This Creamy Pesto Pasta is so delicious and easy to make, I bet that this may become your new summer pasta meal.
Making zucchini noodles instead of using processed pasta is a super easy low glycemic switch that your body will thank you for. All you need is a good Sprializer (see picture for my favourite one).
Zucchini is low in calories and contains no cholesterol or unhealthy fats. This vegetable is also a fiber-rich option and is known to help with satiety or making you feel full longer.
Adding Avocado to an Italian Pesto sauce might seem un-traditional but Avocado has so many benefits. Here’s just a few
- The monosaturated fats in Avocado are easy burned as fuel for your body
- The fat from Avocados help our brain to function healthily
- Avocado is a food that keeps our cholesterol levels in a healthy range
- Eating avocados helps our bodies to absorb fat soluble vitamins like the carotenoid family and lutein
- The health fats in Avocados help prevent degenerative brain conditions like dementia and Alzheimer’s.
Creamy Pesto Pasta
For the sauce:
- 2 small ripe avocados
- 1/2 cup fresh pesto sauce
- Juice of 1 lemon
- 1 garlic clove, chopped fine
- 1 tbsp of coconut oil (can use extra virgin olive oil for a taste that is less sweet)
- 1/2 teaspoon crushed red pepper flakes
- Himalayan Pink Salt and black pepper to taste
For the pasta:
- 2 large zucchini
Spiralize the zucchinis and then set aside.

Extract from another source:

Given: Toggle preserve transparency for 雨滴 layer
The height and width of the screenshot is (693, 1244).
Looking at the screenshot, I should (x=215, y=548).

Mash avocados till they are creamy and add in the pesto , lemon, red pepper flakes, salt and pepper.
Heat oil and garlic in a large non-stick skillet or Dutch oven over medium heat. Once the pain is hot, add the zucchini noodles to the pan, tossing them for around 5 minutes. Add 1/4 cup of the pesto sauce to the pan. Make sure to coat the zucchini noodles thoroughly.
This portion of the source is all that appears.